Try it »
Report each line below that carries the word "Viewport".

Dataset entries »
_ _ _ _ _
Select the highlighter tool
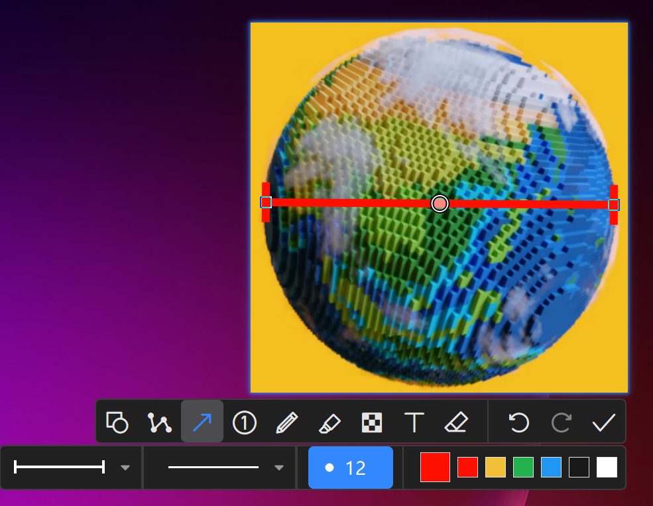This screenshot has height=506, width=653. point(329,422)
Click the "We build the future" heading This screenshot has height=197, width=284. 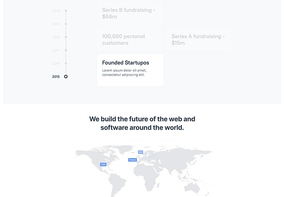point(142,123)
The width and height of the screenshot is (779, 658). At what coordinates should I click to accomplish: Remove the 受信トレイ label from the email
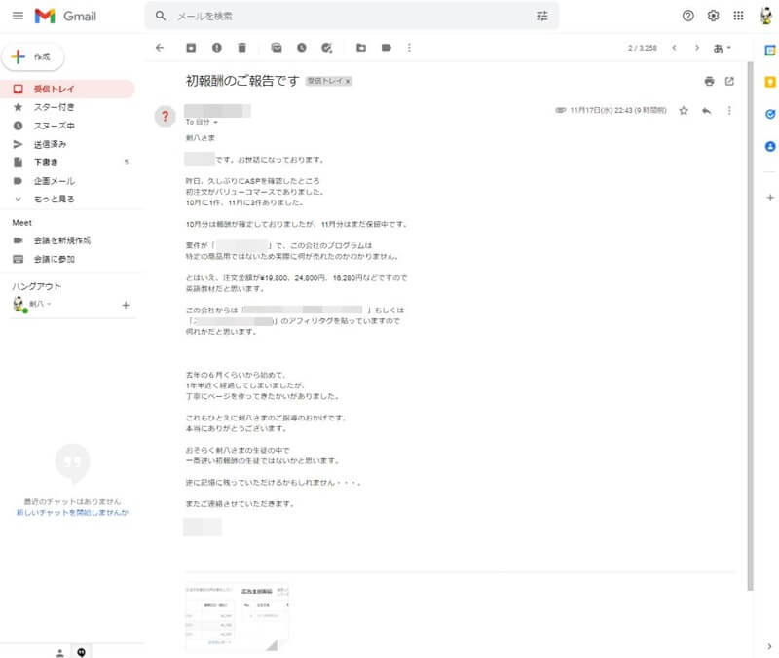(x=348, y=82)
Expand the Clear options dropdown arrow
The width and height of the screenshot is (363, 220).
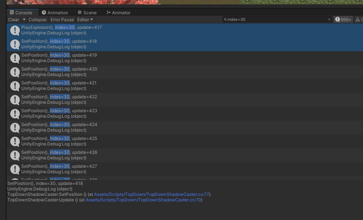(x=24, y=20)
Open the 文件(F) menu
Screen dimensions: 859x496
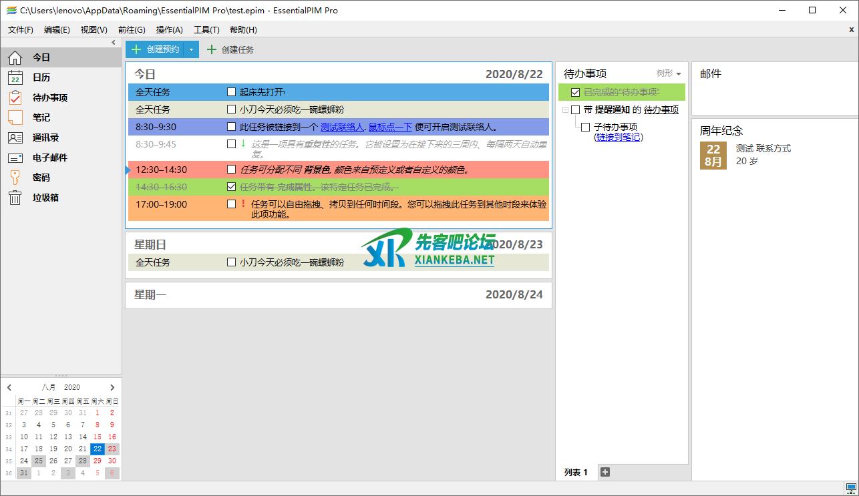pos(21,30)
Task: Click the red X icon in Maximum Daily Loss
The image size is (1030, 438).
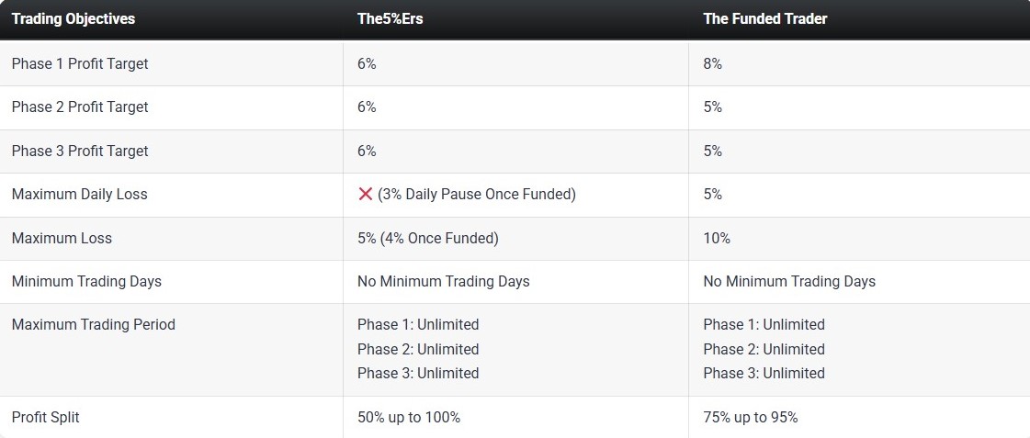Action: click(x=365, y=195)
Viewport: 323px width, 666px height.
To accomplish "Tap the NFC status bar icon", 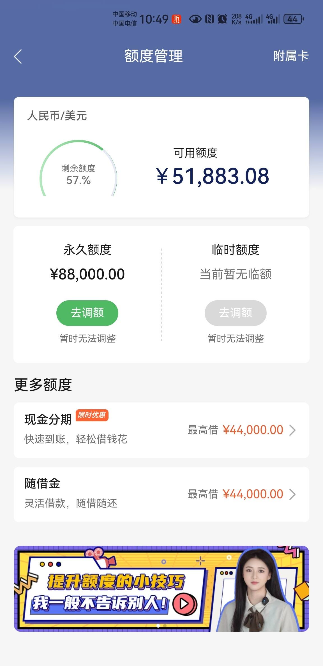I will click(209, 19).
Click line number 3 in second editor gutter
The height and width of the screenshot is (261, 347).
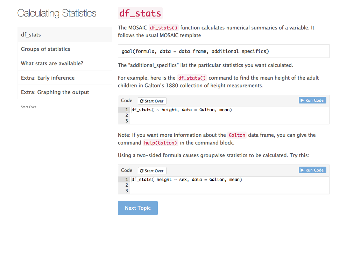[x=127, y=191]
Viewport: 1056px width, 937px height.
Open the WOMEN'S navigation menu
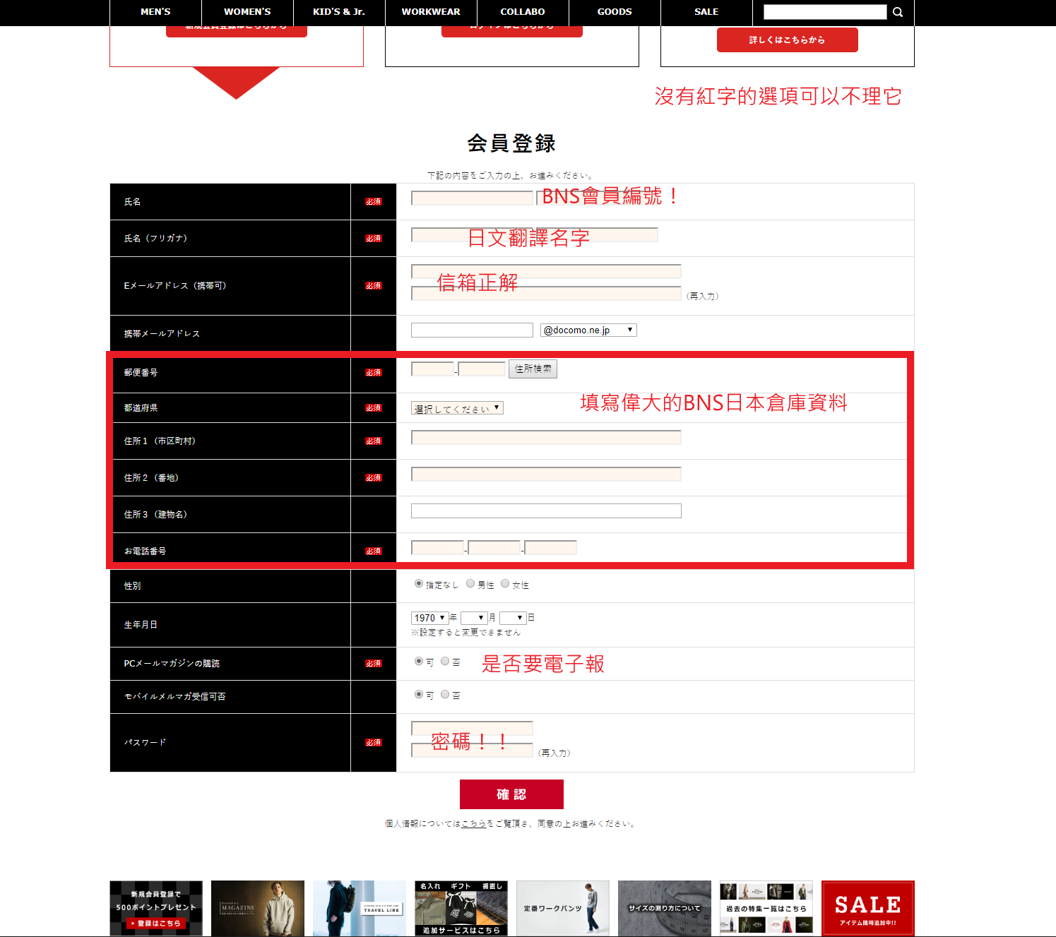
_ _ _ _ _
The completed task »
Viewport: 323px width, 666px height.
Viewport: 1056px width, 937px height.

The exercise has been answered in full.